PROBLEM REQUIREMENTS:
Every line from the one with "Click the David FC team crest" to the one with "The height and width of the screenshot is (690, 960).", including those two, is to be copied exactly; all other lines of the entries below are left out.

Records from a dataset
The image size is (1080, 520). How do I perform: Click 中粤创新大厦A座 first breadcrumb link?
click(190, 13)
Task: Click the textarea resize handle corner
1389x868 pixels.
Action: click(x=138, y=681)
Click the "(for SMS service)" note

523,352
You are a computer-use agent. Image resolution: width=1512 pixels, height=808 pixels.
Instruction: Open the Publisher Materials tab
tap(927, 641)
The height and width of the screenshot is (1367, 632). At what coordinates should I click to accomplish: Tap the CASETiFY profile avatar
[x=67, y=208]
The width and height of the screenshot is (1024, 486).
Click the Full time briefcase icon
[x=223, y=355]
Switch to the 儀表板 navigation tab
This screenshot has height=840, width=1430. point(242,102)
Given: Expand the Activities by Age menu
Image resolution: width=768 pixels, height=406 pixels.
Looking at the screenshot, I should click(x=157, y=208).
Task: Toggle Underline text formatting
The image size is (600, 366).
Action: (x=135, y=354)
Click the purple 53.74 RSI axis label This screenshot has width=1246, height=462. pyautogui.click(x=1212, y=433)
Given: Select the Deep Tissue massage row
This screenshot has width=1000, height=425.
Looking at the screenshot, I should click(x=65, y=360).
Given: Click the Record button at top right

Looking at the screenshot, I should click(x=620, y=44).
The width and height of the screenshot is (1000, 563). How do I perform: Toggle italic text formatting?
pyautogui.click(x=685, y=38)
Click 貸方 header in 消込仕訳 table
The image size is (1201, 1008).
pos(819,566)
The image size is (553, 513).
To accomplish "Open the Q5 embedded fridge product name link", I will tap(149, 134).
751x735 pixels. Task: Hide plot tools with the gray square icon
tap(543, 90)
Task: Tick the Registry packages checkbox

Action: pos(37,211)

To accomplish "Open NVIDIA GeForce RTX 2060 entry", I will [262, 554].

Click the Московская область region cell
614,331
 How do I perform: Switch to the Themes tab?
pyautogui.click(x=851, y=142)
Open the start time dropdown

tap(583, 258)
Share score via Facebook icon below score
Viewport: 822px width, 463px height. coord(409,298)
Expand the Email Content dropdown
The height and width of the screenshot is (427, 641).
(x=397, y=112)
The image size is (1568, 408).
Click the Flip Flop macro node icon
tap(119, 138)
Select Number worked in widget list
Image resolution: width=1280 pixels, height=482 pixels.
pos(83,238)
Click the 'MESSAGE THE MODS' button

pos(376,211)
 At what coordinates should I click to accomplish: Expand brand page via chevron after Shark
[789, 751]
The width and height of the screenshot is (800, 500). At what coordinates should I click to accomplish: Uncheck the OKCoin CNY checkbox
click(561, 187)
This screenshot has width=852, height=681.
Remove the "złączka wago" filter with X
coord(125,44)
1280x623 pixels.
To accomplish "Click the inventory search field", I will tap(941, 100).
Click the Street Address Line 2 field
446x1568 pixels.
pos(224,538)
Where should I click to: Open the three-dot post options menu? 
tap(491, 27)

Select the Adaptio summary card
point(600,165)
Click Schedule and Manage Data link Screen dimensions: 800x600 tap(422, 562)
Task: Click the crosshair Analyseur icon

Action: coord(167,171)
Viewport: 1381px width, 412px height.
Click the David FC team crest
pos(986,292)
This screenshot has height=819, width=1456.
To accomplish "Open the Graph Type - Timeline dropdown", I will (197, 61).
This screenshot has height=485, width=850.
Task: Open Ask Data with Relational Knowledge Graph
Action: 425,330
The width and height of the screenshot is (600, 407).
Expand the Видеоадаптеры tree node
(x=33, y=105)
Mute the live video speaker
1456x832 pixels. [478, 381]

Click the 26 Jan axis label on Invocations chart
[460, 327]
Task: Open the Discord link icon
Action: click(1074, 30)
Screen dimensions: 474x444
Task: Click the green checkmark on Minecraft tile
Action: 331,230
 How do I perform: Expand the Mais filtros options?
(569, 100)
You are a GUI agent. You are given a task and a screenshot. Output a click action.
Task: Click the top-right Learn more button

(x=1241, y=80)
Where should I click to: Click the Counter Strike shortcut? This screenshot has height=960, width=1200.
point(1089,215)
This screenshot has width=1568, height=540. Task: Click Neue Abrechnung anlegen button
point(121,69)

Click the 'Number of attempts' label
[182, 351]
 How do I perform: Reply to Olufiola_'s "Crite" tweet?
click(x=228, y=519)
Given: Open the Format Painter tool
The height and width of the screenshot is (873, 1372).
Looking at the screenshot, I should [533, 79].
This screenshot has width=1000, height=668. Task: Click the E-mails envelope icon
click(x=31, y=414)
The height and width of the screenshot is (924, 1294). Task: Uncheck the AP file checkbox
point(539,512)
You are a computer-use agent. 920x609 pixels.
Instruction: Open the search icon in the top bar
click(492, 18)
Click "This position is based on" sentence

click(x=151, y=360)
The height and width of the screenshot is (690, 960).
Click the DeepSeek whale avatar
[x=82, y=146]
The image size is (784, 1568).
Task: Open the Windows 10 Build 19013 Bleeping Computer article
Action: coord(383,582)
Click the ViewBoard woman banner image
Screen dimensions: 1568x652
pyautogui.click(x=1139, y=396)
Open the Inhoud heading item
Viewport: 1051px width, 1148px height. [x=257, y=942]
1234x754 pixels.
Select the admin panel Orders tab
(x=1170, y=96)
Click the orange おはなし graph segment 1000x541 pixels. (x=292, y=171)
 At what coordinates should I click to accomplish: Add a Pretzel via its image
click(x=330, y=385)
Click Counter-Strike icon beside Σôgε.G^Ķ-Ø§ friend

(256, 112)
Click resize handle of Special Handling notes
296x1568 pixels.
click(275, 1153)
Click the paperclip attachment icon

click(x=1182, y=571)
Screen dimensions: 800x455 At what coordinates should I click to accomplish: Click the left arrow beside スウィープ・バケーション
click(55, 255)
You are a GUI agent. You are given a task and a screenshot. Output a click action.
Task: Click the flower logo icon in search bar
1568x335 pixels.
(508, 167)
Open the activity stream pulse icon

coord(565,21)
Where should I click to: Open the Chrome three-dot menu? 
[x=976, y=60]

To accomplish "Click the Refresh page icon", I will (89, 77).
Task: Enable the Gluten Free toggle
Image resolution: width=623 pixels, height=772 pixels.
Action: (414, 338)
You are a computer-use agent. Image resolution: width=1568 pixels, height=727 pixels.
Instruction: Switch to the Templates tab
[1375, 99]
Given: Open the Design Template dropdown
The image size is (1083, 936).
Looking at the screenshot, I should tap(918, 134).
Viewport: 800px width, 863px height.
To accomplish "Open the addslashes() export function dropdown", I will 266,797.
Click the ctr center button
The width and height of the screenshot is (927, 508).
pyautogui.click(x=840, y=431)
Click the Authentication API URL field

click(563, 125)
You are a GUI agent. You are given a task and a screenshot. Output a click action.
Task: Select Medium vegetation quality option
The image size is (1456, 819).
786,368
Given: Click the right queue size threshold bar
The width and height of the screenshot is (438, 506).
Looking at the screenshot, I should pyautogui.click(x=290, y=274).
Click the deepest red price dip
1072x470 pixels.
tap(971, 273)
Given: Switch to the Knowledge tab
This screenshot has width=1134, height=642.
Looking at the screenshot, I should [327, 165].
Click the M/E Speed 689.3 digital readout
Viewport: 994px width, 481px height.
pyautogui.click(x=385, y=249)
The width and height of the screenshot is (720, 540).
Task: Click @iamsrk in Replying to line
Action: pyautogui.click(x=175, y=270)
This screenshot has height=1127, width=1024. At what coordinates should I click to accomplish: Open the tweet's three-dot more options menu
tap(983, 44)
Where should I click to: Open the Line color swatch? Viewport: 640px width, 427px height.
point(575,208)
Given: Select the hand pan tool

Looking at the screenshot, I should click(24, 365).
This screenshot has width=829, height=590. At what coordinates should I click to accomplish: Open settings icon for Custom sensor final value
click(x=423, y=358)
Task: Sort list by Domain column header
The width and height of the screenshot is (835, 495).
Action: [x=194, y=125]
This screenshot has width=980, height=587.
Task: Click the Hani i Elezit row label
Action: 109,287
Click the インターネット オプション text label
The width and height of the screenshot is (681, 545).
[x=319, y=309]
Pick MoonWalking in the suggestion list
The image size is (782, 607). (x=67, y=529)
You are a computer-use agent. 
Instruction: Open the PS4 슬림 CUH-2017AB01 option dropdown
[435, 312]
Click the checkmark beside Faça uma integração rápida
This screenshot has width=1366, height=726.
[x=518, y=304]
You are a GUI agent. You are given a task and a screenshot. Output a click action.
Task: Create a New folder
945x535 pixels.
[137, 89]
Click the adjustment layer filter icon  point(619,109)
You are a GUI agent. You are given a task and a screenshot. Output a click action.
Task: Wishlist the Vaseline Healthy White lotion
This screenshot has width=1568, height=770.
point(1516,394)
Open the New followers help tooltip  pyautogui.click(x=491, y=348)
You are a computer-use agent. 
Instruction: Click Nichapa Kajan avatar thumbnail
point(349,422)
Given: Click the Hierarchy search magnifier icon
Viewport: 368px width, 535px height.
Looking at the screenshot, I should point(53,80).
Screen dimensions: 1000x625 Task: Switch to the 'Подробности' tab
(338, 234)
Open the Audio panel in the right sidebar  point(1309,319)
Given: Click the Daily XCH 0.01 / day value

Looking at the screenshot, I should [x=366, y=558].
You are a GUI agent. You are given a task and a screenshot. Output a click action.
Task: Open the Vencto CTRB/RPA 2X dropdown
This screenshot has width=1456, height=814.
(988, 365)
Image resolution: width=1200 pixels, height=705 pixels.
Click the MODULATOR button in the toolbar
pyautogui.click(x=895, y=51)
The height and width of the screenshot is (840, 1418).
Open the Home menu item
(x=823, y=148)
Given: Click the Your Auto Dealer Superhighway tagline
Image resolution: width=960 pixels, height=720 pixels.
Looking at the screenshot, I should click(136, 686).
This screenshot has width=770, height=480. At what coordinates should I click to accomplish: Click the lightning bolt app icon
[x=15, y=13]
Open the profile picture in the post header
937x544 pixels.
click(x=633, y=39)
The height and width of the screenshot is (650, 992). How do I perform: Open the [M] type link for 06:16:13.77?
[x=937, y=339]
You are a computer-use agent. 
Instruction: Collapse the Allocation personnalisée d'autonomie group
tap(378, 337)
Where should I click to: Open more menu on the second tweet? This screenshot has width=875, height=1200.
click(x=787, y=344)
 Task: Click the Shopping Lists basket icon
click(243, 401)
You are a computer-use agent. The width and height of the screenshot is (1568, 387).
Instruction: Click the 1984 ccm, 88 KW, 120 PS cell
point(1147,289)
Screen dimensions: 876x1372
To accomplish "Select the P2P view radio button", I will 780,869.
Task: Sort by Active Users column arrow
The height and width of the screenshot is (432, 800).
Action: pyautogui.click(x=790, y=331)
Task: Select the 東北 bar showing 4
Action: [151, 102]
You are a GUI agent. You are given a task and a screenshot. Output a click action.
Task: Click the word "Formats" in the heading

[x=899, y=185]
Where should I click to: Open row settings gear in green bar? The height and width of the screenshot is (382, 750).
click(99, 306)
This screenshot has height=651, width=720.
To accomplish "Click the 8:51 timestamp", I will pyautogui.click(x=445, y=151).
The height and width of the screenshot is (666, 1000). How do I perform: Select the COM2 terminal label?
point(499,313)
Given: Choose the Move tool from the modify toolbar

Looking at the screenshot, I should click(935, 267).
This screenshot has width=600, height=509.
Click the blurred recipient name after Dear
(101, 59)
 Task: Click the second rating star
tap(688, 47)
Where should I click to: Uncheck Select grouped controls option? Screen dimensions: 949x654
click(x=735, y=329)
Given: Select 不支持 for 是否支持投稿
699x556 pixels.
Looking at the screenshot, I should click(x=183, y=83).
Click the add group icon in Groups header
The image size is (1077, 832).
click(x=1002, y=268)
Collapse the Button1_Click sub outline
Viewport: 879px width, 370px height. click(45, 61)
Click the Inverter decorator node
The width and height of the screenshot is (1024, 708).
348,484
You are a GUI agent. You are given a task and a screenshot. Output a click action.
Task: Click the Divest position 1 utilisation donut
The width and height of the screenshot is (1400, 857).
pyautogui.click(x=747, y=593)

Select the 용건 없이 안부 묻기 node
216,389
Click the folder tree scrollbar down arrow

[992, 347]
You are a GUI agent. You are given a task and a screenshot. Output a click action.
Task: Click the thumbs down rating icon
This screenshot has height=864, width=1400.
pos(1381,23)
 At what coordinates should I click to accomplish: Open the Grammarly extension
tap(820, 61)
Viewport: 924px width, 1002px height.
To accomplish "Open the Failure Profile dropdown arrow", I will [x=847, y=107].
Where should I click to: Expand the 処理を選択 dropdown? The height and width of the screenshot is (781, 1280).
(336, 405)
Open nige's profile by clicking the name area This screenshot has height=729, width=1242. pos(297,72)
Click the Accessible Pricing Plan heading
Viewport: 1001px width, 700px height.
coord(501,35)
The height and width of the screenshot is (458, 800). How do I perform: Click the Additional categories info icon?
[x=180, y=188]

ANSWER:
Click the David FC team crest
pos(986,292)
This screenshot has height=819, width=1456.
To accomplish "Open the Graph Type - Timeline dropdown", I will (197, 61).
This screenshot has height=485, width=850.
Task: Open Ask Data with Relational Knowledge Graph
Action: 425,330
The width and height of the screenshot is (600, 407).
Expand the Видеоадаптеры tree node
(x=33, y=105)
Mute the live video speaker
1456x832 pixels. [478, 381]

Click the 26 Jan axis label on Invocations chart
[460, 327]
Task: Open the Discord link icon
Action: click(1074, 30)
Screen dimensions: 474x444
Task: Click the green checkmark on Minecraft tile
Action: 331,230
 How do I perform: Expand the Mais filtros options?
(569, 100)
You are a GUI agent. You are given a task and a screenshot. Output a click action.
Task: Click the top-right Learn more button

(x=1241, y=80)
Where should I click to: Click the Counter Strike shortcut? This screenshot has height=960, width=1200.
point(1089,215)
This screenshot has width=1568, height=540. Task: Click Neue Abrechnung anlegen button
point(121,69)

Click the 'Number of attempts' label
[182, 351]
 How do I perform: Reply to Olufiola_'s "Crite" tweet?
click(x=228, y=519)
Given: Open the Format Painter tool
The height and width of the screenshot is (873, 1372).
Looking at the screenshot, I should [533, 79].
This screenshot has width=1000, height=668. Task: Click the E-mails envelope icon
click(x=31, y=414)
The height and width of the screenshot is (924, 1294). Task: Uncheck the AP file checkbox
point(539,512)
You are a computer-use agent. 920x609 pixels.
Instruction: Open the search icon in the top bar
click(492, 18)
Click "This position is based on" sentence

click(x=151, y=360)
The height and width of the screenshot is (690, 960).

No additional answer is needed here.